▽
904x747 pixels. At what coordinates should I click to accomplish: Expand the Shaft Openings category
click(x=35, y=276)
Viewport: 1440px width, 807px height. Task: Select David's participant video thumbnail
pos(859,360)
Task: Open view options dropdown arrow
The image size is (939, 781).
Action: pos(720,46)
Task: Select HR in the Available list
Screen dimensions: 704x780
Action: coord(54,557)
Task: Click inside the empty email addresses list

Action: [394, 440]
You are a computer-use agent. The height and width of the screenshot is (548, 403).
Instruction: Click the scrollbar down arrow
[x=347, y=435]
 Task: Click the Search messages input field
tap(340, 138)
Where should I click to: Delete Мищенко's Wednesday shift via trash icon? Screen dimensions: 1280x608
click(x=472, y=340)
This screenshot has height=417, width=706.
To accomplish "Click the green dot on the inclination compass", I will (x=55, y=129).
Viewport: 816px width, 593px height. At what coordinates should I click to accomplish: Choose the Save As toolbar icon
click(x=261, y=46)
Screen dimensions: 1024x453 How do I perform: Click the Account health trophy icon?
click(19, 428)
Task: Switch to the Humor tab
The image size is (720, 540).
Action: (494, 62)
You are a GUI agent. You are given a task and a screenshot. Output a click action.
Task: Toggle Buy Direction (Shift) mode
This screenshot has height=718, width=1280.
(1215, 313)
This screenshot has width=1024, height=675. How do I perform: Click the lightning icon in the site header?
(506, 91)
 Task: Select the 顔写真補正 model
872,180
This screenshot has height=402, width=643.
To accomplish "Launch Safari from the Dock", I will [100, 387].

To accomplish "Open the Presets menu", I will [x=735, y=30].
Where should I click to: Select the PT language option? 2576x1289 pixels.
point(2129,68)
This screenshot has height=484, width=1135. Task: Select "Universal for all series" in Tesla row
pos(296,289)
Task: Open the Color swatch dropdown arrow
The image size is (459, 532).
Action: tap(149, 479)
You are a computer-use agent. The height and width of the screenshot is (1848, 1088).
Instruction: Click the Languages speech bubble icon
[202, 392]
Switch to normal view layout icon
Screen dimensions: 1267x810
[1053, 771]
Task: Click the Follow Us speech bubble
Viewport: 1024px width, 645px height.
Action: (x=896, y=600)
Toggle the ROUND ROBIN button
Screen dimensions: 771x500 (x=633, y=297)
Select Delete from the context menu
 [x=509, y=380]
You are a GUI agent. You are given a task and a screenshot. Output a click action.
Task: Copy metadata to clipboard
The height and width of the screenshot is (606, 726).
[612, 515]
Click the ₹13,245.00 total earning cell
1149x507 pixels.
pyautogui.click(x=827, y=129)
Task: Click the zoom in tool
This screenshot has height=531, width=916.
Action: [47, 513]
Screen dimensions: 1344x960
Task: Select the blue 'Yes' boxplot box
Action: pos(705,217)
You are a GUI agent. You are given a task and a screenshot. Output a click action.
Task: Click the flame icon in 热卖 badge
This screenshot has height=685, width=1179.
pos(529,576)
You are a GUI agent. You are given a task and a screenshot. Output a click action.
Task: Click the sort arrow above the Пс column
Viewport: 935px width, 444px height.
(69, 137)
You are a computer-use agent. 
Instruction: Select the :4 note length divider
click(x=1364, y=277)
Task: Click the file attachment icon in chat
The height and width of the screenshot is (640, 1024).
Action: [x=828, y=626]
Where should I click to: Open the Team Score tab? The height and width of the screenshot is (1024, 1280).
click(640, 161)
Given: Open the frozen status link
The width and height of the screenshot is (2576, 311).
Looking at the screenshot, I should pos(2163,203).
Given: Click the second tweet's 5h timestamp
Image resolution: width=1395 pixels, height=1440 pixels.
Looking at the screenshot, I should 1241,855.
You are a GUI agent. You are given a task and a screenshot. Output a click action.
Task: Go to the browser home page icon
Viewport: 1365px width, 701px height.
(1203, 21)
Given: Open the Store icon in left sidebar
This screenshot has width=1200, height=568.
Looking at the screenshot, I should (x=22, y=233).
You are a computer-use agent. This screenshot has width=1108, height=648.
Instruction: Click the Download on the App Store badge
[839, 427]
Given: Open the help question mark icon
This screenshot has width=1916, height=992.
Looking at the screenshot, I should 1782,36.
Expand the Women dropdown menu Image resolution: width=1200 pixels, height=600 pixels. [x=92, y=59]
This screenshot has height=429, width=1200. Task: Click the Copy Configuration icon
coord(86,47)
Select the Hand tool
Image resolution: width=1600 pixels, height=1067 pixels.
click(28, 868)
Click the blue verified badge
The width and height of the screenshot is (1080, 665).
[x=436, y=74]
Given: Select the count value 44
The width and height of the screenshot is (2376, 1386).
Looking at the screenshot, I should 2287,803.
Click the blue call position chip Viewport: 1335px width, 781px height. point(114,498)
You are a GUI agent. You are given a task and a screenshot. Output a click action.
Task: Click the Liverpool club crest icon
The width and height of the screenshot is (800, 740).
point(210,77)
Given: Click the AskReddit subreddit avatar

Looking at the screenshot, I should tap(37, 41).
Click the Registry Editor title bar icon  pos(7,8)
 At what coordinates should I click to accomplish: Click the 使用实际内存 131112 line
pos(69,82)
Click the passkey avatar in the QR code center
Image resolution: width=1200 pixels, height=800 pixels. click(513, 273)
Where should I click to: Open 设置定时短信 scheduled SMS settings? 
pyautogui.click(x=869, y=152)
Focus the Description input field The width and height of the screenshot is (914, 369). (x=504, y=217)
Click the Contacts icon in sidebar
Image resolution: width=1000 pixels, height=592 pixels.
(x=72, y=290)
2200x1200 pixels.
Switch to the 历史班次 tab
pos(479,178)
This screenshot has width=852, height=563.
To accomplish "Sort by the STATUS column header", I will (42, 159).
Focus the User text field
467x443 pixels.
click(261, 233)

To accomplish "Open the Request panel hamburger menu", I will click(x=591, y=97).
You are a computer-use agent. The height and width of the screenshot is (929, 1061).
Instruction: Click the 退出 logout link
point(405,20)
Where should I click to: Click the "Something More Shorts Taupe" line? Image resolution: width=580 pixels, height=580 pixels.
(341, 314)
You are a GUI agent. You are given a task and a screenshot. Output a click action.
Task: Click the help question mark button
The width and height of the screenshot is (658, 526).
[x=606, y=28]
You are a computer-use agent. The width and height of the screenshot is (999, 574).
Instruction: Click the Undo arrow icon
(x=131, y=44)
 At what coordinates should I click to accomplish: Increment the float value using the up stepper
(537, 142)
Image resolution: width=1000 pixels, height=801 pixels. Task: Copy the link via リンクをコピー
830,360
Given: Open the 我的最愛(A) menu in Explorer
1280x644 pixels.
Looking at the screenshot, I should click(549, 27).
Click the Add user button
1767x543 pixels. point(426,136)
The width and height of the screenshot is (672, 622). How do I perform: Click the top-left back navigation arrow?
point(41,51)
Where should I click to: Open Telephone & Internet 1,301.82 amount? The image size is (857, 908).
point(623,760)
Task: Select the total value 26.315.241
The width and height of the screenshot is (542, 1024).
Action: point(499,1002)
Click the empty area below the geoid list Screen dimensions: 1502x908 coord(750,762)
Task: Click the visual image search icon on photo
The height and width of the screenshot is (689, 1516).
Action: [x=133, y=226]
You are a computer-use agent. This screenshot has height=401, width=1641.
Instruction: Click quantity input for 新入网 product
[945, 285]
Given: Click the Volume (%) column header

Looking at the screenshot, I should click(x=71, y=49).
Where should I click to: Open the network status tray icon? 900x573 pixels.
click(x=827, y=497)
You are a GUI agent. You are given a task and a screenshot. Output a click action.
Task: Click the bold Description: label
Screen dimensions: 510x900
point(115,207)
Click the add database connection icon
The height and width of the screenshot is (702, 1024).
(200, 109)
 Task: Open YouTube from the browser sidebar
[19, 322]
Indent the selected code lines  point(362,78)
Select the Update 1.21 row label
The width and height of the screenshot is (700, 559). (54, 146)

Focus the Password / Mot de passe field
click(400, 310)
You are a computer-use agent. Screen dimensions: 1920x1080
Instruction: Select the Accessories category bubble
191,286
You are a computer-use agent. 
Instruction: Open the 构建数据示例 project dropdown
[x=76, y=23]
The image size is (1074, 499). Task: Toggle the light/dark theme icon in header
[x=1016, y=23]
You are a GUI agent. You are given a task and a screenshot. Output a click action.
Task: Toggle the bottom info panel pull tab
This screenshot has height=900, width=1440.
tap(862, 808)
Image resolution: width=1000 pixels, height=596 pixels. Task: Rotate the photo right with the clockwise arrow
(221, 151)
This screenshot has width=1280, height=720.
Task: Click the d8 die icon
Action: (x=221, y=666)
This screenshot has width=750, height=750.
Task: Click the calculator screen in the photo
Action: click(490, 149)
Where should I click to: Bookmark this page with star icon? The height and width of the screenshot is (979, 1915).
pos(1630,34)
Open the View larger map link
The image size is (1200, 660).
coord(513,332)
△
▶ [TASK TO CARRY OUT] Starting with the line with "Given: Click the second tweet's 5h timestamp" above and going on through the line with "Given: Open the help question mark icon", transcribe every line exactly, both ends included, and add nothing.

▶ [WRITTEN ANSWER]
Given: Click the second tweet's 5h timestamp
Image resolution: width=1395 pixels, height=1440 pixels.
Looking at the screenshot, I should 1241,855.
You are a GUI agent. You are given a task and a screenshot. Output a click action.
Task: Go to the browser home page icon
Viewport: 1365px width, 701px height.
(1203, 21)
Given: Open the Store icon in left sidebar
This screenshot has width=1200, height=568.
Looking at the screenshot, I should (x=22, y=233).
You are a computer-use agent. This screenshot has width=1108, height=648.
Instruction: Click the Download on the App Store badge
[839, 427]
Given: Open the help question mark icon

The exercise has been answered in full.